**BRIEF**
Copy out everything in the listing from its start down to the line containing "featured (48, 782)", both ends included and the requests kept, shifting every coordinate in the answers by adding 110 to each number. Leave the pictures out.

Entries from a dataset
====================
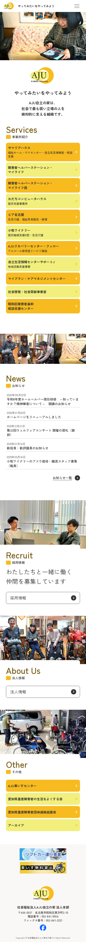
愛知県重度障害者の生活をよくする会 (35, 798)
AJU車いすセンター (22, 785)
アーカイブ (16, 825)
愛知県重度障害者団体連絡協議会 (32, 812)
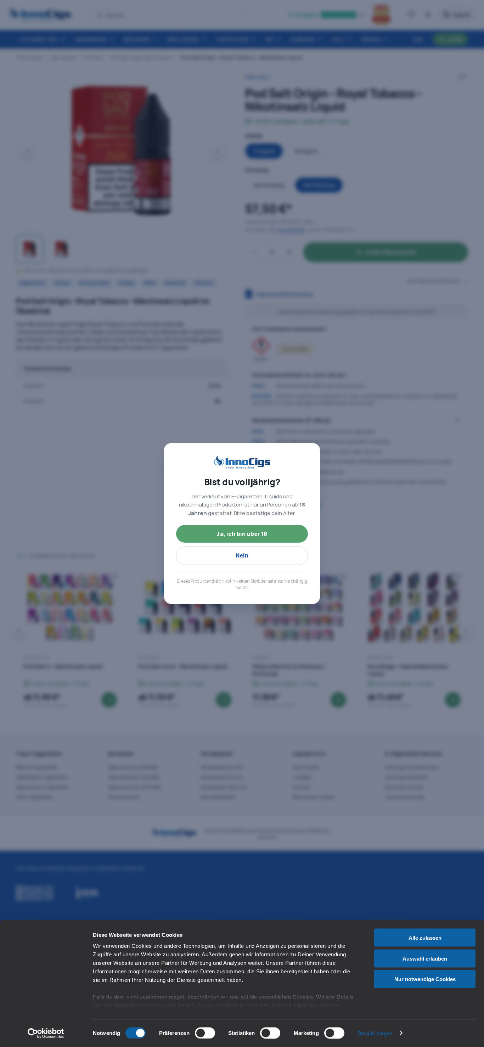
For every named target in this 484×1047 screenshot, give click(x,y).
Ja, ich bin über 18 (241, 534)
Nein (242, 555)
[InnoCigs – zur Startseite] (242, 462)
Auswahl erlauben (425, 958)
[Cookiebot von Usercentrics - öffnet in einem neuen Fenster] (46, 1033)
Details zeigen (375, 1033)
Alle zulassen (425, 938)
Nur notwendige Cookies (425, 979)
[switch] (205, 1032)
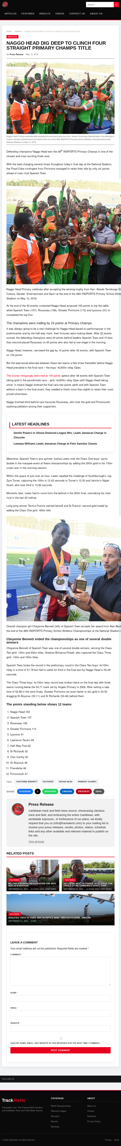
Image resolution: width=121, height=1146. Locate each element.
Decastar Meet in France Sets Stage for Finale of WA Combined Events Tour (88, 884)
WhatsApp (50, 791)
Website (15, 1023)
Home (9, 31)
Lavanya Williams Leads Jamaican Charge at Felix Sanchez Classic (55, 443)
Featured (27, 13)
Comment (16, 954)
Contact (90, 1110)
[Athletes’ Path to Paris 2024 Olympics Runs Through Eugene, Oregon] (60, 909)
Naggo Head (66, 782)
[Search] (116, 4)
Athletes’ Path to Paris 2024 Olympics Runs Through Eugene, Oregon (49, 918)
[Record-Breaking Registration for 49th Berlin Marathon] (32, 875)
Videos (59, 13)
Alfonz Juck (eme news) (44, 889)
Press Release (16, 54)
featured (48, 782)
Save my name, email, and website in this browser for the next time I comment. (55, 1043)
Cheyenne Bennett (26, 782)
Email (99, 791)
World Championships (61, 1105)
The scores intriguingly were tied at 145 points (33, 375)
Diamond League (58, 1110)
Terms (116, 1139)
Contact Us (77, 13)
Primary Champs (87, 782)
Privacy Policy (94, 1121)
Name (14, 992)
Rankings (55, 1126)
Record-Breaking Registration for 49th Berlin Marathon (32, 884)
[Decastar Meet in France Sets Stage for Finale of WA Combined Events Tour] (88, 875)
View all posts (36, 841)
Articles (10, 13)
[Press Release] (18, 809)
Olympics (55, 1116)
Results (44, 13)
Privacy (108, 1139)
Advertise (91, 1116)
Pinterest (83, 791)
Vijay (33, 921)
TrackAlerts (13, 1139)
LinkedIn (67, 791)
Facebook (25, 791)
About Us (96, 13)
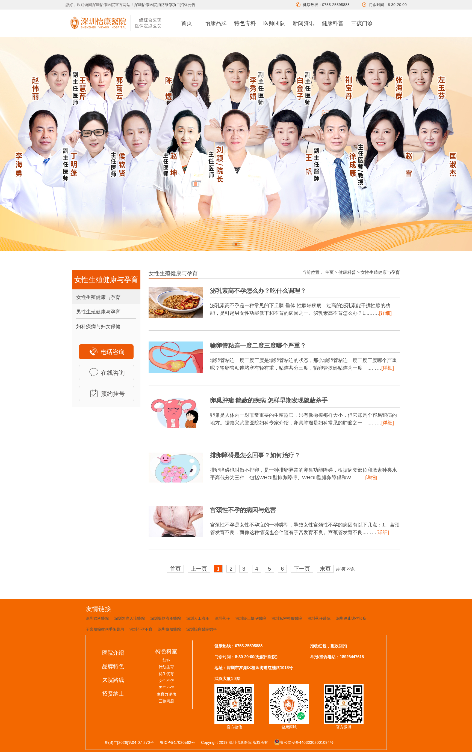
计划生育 (166, 667)
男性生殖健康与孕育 (98, 311)
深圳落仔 (222, 618)
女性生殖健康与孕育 (98, 297)
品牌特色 (113, 666)
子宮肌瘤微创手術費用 (105, 629)
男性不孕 (166, 687)
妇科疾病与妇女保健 (98, 326)
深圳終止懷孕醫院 (250, 618)
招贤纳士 (113, 694)
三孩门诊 (362, 23)
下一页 (302, 569)
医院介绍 (113, 653)
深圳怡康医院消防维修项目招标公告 (164, 4)
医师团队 (274, 23)
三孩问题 (166, 701)
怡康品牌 (216, 23)
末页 (325, 569)
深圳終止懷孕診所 (351, 618)
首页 (186, 23)
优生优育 (166, 674)
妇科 (166, 660)
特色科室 (166, 651)
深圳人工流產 (197, 618)
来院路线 (113, 680)
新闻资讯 (303, 23)
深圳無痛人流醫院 (129, 618)
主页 (329, 272)
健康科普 (333, 23)
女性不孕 (166, 680)
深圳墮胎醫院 (169, 629)
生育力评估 (166, 694)
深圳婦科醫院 (97, 618)
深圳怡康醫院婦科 (201, 629)
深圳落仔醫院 (319, 618)
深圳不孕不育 (140, 629)
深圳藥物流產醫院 (165, 618)
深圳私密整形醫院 (287, 618)
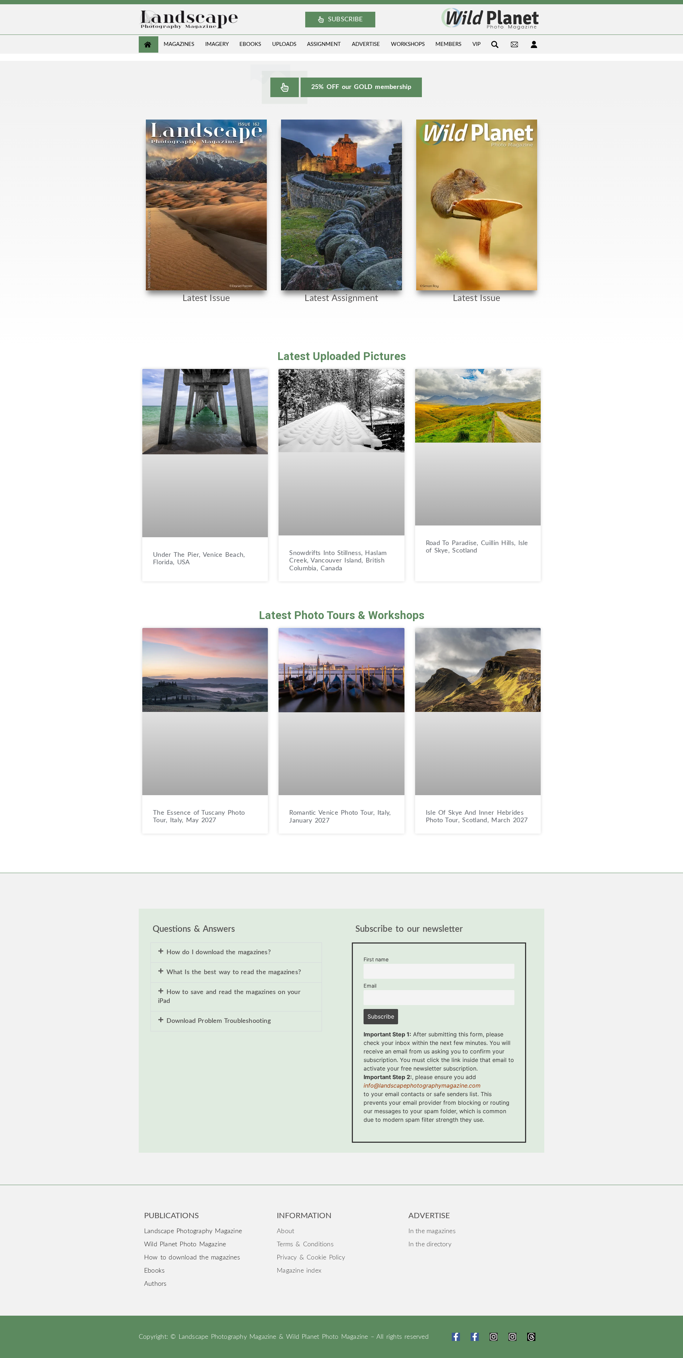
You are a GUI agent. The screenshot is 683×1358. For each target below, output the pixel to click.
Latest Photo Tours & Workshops (341, 615)
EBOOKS (250, 44)
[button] (236, 952)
====================
**RESPONSE FOR THIS EXERCISE**
愛知県重度障害者の生活をよくする会 (145, 908)
AJU車いすセンター (132, 895)
アーカイブ (126, 935)
愛知県重度障害者団体連絡協議会 (142, 922)
For every named target in this 484×1047 screenshot, give click(x,y).
Ja, ich bin über 18 (351, 644)
Nein (352, 665)
[InnoCigs – zur Startseite] (352, 572)
Auswahl erlauben (535, 1068)
[Cookiebot von Usercentrics - öffnet in einem neuen Fenster] (156, 1143)
Details zeigen (485, 1143)
Alle zulassen (535, 1048)
Nur notwendige Cookies (535, 1089)
[switch] (315, 1142)
Image resolution: width=121, height=1146. Locate each element.
Decastar Meet in France Sets Stage for Finale of WA Combined Events Tour (198, 994)
WhatsApp (160, 901)
Website (125, 1133)
Home (119, 141)
Lavanya Williams Leads Jamaican Charge at Felix Sanchez Classic (165, 553)
Featured (137, 123)
Comment (126, 1064)
Contact (200, 1220)
[Athletes’ Path to Paris 2024 Olympics Runs Through Eugene, Oregon] (170, 1019)
Naggo Head (176, 892)
[Search] (226, 114)
Athletes’ Path to Paris 2024 Olympics Runs Through Eugene, Oregon (159, 1028)
[Record-Breaking Registration for 49th Berlin Marathon] (142, 985)
Videos (169, 123)
Alfonz Juck (eme news) (154, 999)
Press Release (126, 164)
featured (158, 892)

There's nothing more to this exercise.